Un modello di informazione economicamente non sostenibile? Nulla può cambiare se non si affronta il problema alla radice, ovvero, come dice Kurt Wimmer del Media Institute, modificare il ruolo di Google
Media Institute, autorevole organizzazione non-profit dedicata all’analisi del mondo della comunicazione, ha appena pubblicato un documento a firma di Kurt Wimmer dal titolo Digital Journalism: the audience is here. But who’s monetizing the content?“. Di fatto, il documento è un atto di accusa nei confronti di Google. Wimmer invita il Governo americano a prendere misure adeguate per contrastare conseguenti e ulteriori effetti negativi: “ … Google ha il monopolio nel controllo degli accessi ai contenuti, posizione che determina condizioni critiche e non più tollerabili sia per l’ecosistema dell’informazione, sia per la democrazia stessa”
Per quanto riguarda l’informazione, l’assunto di base, come implicitamente espresso dal titolo, è che il giornali, grazie a internet, abbiano oggi un pubblico molto più numeroso rispetto al passato. Il problema è trovare una formula che possa garantire la sopravvivenza di questo ecosistema, ovvero monetizzare i contenuti. Ma un’azione di questo tipo, secondo Wimmer, non è realizzabile senza mettere in discussione il ruolo di Google.

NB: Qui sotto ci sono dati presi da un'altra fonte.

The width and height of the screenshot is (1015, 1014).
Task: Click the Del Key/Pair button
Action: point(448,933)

Per Wimmer il nucleo della questione è tutto qui: chi monetizza i contenuti nell’era digitale, chi fa i soldi veri, non sono più i gruppi che creano e producono informazione, ma altri soggetti. Insomma, i giornali sono in crisi perché non partecipano alla spartizione del valore generato dalla nuova monetizzazione… e i profitti ricadono su Google o su altri soggetti che operano nella logica di intermediazione e aggregazione delle notizie.

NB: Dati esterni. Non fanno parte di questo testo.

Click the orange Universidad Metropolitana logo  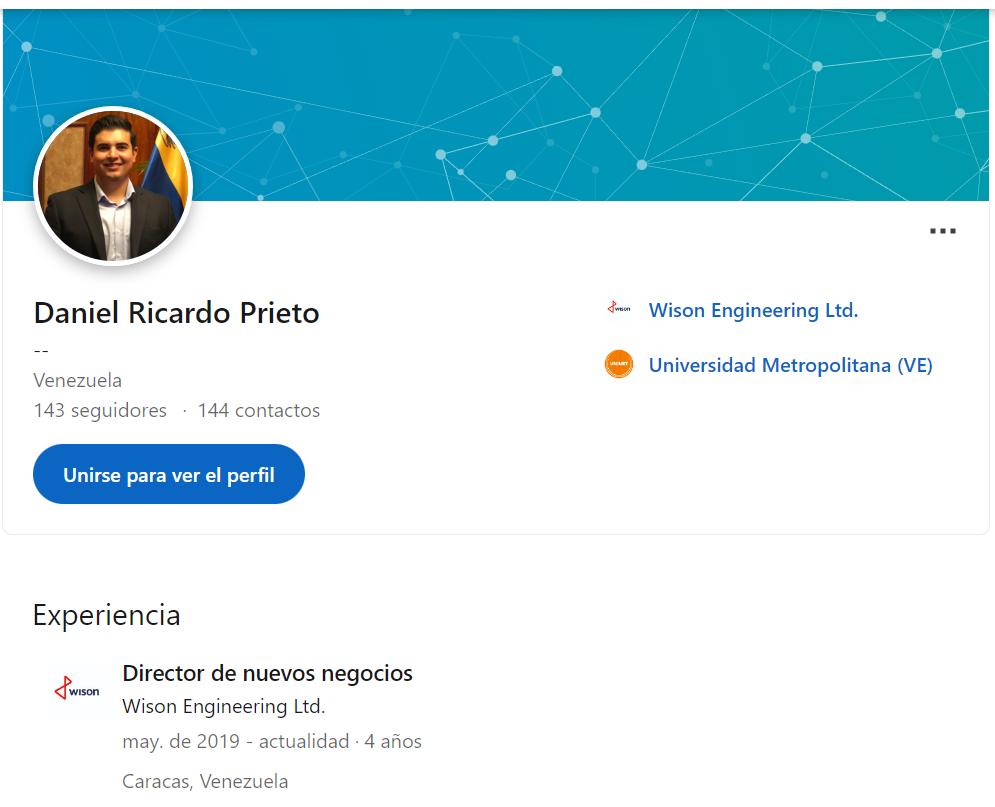(x=619, y=364)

I siti web più popolari crescono in numero di visitatori. Nell’aprile di quest’anno la crescita media registrata a partire da gennaio 2010 è stata del 10%. Soffre la carta stampata che continua a perdere lettori. Una situazione comune a molti giornali. Basti pensare al Wall Street Journal, che nel 2009 ha perso 20 mila copie, ma ha guadagnato 31 mila nuovi lettori online a pagamento determinando così un saldo in attivo: + 11 mila lettori. Un altro esempio citato nel documento è il Washington Post: sommando print e online, raggiunge oggi più di due terzi della popolazione adulta residente nell’area metropolitana.
Di contro la televisione rimane il media preferito. Nel 2009, in base ai dati Nielsen Media Research, l’americano medio ha trascorso davanti alla tv 140 ore al mese, più o meno le stesse dell’anno precedente. Ma per quanto attraente continui a essere la televisione questo non significa che non esista spazio per una distribuzione alternativa di contenuti video: anno su anno, si legge nel documento, la progressione della componente internet video è stata del 35%. Un fatto positivo, cresce l’audience su internet, ma preoccupante al tempo stesso, perchè la piattaforma più popolare, YouTube, è di proprietà di Google.

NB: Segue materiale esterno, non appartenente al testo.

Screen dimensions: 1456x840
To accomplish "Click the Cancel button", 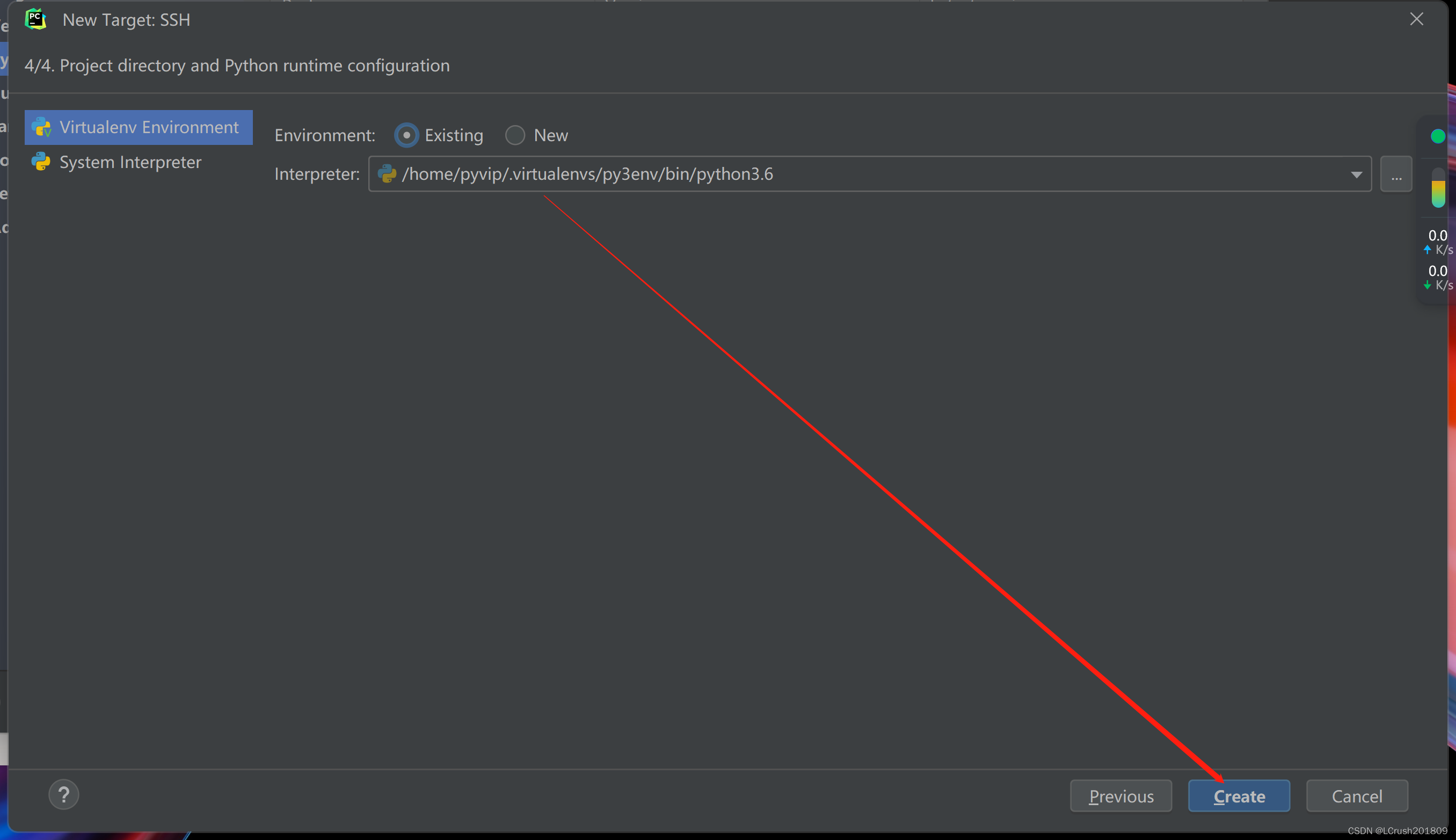I will click(x=1357, y=795).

L’espansione del giornalismo dal mondo tradizionale al mondo online ha determinato una risposta a una nuova domanda. Esiste un equilibrio di mercato, esiste un equilibrio tra domanda e offerta. Si tratta ora di coniugare questa dinamica da un punto di vista economico. E’ vero, il contributo corrisposto dall’online, è per il momento insufficiente, ma gli assetti tradizionali stanno a poco a poco modificandosi. Wimmer cita l’esempio di Gannett, editor di Usa Today e il più importante gruppo editoriale americano: nel 2009 i ricavi digitali hanno raggiunto la cifra di 1 miliardo di dollari contro un valore complessivo di 5,6 miliardi. Gli effetti tendenziali di uno spostamento della pubblicità da carta e online continueranno a essere positivi, ma non sufficienti. Per riequilibrare il mercato – sostiene l’autore di Media Institute – è necessario andare al cuore della questione, mettere in discussione il ruolo di Google.
“Quest’ultimo, nel 2009, ha fatturato 23 miliardi di dollari, ricavi che sono stati generati monetizzando i contenuti prodotti da altri in una condizione di monopolio de facto: il 70% delle ricerche internet negli Stati Uniti avviene tramite Google e in Europa la percentuale arriva al 90%”, afferma Wimmer
Il processo che determina la ricerca dell’informazione è ormai il motore di ricerca: lo utilizza a questi scopo l’88% della popolazione adulta di internet negli Stati Uniti. Non dovremmo essere preoccupati di tutto questo?, conclude Wimmer. Non è allarmante il fatto un’unica entità controlli l’accesso ai contenuti di una percentuale così ampia dei cittadini?